→ RECORD SET:
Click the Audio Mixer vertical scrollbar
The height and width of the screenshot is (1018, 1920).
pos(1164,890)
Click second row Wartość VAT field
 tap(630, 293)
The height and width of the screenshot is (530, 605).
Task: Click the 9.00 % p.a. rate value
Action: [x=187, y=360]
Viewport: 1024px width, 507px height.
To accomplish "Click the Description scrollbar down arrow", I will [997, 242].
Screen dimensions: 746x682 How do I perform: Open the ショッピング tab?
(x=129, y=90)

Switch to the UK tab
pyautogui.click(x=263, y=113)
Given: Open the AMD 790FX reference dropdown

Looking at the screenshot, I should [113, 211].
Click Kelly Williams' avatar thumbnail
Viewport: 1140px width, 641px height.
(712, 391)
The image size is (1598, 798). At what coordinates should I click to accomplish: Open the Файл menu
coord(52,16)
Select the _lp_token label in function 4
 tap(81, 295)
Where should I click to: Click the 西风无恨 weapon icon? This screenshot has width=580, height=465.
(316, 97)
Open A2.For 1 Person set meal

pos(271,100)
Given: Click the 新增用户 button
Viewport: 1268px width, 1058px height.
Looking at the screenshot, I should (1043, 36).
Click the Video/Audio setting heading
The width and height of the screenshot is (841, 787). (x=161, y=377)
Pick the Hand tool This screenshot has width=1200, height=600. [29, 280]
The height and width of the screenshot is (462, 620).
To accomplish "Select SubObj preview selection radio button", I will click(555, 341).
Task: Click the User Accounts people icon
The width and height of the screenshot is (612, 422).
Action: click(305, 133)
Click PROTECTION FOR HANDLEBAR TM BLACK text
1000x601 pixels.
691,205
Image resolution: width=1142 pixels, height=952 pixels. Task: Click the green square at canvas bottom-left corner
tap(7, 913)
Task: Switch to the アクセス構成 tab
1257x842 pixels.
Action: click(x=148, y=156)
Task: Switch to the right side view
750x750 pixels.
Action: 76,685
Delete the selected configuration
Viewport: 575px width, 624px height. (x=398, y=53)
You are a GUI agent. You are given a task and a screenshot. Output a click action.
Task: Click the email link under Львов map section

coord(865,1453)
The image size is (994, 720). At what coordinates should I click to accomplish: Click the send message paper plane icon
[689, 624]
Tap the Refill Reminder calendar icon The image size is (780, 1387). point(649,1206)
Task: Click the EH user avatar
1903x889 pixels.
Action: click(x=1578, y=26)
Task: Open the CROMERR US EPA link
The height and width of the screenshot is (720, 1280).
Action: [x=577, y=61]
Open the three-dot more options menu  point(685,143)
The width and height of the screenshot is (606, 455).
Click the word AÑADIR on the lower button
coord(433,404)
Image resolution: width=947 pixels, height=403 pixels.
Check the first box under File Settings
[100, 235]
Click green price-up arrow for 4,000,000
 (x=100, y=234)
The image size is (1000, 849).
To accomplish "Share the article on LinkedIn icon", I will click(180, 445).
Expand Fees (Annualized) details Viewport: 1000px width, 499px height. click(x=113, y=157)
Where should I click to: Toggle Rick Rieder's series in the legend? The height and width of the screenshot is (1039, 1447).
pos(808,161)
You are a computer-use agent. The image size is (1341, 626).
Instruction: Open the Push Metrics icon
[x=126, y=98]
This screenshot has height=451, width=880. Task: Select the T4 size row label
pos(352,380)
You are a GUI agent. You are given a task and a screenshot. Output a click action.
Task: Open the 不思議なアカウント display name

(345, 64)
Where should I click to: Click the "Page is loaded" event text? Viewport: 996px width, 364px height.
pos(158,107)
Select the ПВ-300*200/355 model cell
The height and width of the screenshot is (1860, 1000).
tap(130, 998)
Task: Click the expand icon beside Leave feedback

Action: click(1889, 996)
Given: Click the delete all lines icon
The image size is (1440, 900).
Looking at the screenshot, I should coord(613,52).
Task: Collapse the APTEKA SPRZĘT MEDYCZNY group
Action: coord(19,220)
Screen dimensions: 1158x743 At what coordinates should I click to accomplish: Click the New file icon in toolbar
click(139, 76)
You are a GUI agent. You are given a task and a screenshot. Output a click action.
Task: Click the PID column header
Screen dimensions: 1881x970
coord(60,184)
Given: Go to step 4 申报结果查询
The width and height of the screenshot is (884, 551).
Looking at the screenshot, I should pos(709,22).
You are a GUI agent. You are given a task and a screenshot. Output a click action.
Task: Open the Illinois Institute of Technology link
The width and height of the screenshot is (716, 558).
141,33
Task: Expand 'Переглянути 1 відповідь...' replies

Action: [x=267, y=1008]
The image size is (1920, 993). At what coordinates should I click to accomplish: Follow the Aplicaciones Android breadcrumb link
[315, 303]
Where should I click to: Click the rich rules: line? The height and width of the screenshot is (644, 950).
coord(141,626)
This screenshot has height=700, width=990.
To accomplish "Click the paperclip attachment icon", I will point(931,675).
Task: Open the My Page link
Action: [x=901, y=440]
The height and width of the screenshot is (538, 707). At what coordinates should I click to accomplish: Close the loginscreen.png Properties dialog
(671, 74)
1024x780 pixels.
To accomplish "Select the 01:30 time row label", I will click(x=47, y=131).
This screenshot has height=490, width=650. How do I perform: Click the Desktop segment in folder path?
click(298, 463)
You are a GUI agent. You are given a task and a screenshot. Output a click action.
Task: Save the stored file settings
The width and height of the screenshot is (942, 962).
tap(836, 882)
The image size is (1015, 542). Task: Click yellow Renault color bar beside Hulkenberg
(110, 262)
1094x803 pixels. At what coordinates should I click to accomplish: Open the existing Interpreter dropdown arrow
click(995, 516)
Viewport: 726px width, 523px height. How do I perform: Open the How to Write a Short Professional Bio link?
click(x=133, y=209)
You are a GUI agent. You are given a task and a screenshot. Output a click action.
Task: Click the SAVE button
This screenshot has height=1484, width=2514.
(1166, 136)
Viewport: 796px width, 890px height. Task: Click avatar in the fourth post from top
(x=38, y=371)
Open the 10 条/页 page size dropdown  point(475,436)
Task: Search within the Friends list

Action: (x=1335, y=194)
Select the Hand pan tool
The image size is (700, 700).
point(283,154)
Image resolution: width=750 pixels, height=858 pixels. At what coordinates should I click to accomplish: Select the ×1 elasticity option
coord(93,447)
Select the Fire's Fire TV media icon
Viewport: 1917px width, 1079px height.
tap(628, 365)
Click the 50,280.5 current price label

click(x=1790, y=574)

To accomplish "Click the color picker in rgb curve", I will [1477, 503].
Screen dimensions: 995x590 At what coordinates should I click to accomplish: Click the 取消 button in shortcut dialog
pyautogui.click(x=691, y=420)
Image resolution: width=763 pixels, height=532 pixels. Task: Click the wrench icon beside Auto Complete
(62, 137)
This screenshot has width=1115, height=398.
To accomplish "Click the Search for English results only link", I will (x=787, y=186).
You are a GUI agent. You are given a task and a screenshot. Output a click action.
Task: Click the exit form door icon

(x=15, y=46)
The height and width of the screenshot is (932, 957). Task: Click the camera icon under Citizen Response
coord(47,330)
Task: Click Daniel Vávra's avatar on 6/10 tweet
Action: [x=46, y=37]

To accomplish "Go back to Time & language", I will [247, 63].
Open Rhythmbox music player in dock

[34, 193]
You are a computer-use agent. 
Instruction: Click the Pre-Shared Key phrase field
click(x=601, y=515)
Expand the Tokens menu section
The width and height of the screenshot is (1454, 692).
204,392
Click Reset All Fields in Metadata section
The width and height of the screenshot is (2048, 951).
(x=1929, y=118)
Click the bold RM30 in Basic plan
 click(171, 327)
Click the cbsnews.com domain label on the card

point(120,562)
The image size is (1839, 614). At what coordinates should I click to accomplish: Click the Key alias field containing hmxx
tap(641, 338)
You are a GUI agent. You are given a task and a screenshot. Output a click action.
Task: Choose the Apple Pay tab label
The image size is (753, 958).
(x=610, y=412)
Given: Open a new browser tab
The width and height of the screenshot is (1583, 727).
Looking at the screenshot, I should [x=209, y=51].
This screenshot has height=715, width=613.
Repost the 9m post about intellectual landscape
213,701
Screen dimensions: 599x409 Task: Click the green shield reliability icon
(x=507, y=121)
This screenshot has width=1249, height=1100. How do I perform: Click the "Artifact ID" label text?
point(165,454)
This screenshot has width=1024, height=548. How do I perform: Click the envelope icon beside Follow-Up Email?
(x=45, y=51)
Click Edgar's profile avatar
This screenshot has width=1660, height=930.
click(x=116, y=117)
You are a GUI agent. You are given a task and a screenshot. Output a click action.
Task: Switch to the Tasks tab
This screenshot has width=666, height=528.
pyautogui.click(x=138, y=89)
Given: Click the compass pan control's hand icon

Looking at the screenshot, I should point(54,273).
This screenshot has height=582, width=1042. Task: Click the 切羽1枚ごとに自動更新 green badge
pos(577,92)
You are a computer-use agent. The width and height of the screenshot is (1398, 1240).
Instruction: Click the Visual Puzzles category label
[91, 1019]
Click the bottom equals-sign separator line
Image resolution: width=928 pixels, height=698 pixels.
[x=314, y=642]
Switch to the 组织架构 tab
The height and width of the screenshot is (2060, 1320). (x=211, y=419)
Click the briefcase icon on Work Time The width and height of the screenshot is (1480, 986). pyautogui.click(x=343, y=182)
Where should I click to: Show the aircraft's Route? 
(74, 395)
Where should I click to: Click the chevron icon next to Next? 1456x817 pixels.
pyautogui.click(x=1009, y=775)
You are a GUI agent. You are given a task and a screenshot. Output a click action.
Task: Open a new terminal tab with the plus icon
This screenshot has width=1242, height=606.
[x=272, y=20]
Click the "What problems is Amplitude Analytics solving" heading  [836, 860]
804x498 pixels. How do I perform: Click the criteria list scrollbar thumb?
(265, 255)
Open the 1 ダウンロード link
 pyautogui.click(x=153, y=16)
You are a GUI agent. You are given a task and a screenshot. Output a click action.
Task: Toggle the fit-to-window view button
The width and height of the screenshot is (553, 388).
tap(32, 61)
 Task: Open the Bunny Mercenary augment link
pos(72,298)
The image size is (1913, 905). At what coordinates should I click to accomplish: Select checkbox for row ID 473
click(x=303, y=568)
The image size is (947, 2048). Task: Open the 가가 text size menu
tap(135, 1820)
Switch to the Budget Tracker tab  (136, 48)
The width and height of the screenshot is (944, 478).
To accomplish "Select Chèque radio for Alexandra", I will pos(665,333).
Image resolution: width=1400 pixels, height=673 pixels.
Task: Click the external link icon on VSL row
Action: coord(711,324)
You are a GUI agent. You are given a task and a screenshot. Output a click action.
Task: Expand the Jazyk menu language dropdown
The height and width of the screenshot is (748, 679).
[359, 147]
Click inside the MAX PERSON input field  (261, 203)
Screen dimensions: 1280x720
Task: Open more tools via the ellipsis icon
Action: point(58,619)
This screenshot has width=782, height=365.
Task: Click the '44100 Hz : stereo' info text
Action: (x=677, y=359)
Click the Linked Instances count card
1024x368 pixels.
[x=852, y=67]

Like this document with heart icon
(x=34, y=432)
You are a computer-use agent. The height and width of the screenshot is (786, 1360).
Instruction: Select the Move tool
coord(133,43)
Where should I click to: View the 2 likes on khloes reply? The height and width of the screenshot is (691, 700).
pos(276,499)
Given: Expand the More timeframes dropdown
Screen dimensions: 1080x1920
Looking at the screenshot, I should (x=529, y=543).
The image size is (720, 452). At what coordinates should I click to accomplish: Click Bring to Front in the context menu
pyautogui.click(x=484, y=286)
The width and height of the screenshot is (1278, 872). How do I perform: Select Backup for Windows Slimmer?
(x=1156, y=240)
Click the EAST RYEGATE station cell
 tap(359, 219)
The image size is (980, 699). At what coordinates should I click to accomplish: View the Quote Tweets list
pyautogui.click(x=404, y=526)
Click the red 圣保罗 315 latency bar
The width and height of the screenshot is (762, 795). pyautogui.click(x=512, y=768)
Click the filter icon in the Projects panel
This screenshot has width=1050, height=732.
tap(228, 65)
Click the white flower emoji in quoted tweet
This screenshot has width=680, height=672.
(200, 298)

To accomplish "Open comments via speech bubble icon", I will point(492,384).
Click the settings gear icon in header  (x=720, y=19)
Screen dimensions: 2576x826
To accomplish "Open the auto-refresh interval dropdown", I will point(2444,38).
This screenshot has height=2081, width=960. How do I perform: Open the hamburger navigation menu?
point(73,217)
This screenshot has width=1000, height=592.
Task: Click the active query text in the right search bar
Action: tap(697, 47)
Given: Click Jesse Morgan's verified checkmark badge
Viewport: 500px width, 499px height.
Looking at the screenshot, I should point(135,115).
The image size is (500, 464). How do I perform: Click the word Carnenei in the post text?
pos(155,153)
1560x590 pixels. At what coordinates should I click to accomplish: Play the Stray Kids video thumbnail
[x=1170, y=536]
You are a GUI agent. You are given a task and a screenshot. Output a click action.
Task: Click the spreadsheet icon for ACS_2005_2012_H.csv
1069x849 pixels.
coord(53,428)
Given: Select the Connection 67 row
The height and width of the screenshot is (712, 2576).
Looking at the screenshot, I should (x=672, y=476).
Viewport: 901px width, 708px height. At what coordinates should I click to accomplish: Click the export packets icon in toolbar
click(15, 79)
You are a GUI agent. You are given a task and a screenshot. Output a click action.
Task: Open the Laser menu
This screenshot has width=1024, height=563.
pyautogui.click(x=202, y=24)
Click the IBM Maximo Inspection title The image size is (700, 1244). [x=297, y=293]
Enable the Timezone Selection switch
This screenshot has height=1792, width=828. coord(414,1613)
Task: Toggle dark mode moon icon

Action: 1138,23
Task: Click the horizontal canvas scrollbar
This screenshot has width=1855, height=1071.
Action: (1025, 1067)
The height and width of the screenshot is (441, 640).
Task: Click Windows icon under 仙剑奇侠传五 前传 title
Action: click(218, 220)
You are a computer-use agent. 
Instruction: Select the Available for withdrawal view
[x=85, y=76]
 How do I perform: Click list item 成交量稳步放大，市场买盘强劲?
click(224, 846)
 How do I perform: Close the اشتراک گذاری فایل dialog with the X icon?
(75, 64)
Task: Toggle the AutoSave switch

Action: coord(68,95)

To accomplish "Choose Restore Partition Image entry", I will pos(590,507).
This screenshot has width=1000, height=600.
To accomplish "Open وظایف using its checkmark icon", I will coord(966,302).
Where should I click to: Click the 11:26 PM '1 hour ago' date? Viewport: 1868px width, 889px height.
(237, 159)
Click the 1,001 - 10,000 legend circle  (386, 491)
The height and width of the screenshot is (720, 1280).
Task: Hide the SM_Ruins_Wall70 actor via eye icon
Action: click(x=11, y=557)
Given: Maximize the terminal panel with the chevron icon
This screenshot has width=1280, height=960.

→ GOAL OF THE EXERCISE: Begin with the line holding "This screenshot has width=1024, height=563." and end with the last line of the material. Copy all of them exactly.

→ EXERCISE RESPONSE:
This screenshot has width=1024, height=563.
pyautogui.click(x=202, y=24)
Click the IBM Maximo Inspection title The image size is (700, 1244). [x=297, y=293]
Enable the Timezone Selection switch
This screenshot has height=1792, width=828. coord(414,1613)
Task: Toggle dark mode moon icon

Action: 1138,23
Task: Click the horizontal canvas scrollbar
This screenshot has width=1855, height=1071.
Action: (1025, 1067)
The height and width of the screenshot is (441, 640).
Task: Click Windows icon under 仙剑奇侠传五 前传 title
Action: click(218, 220)
You are a computer-use agent. 
Instruction: Select the Available for withdrawal view
[x=85, y=76]
 How do I perform: Click list item 成交量稳步放大，市场买盘强劲?
click(224, 846)
 How do I perform: Close the اشتراک گذاری فایل dialog with the X icon?
(75, 64)
Task: Toggle the AutoSave switch

Action: coord(68,95)

To accomplish "Choose Restore Partition Image entry", I will pos(590,507).
This screenshot has width=1000, height=600.
To accomplish "Open وظایف using its checkmark icon", I will coord(966,302).
Where should I click to: Click the 11:26 PM '1 hour ago' date? Viewport: 1868px width, 889px height.
(237, 159)
Click the 1,001 - 10,000 legend circle  (386, 491)
The height and width of the screenshot is (720, 1280).
Task: Hide the SM_Ruins_Wall70 actor via eye icon
Action: click(x=11, y=557)
Given: Maximize the terminal panel with the chevron icon
This screenshot has width=1280, height=960.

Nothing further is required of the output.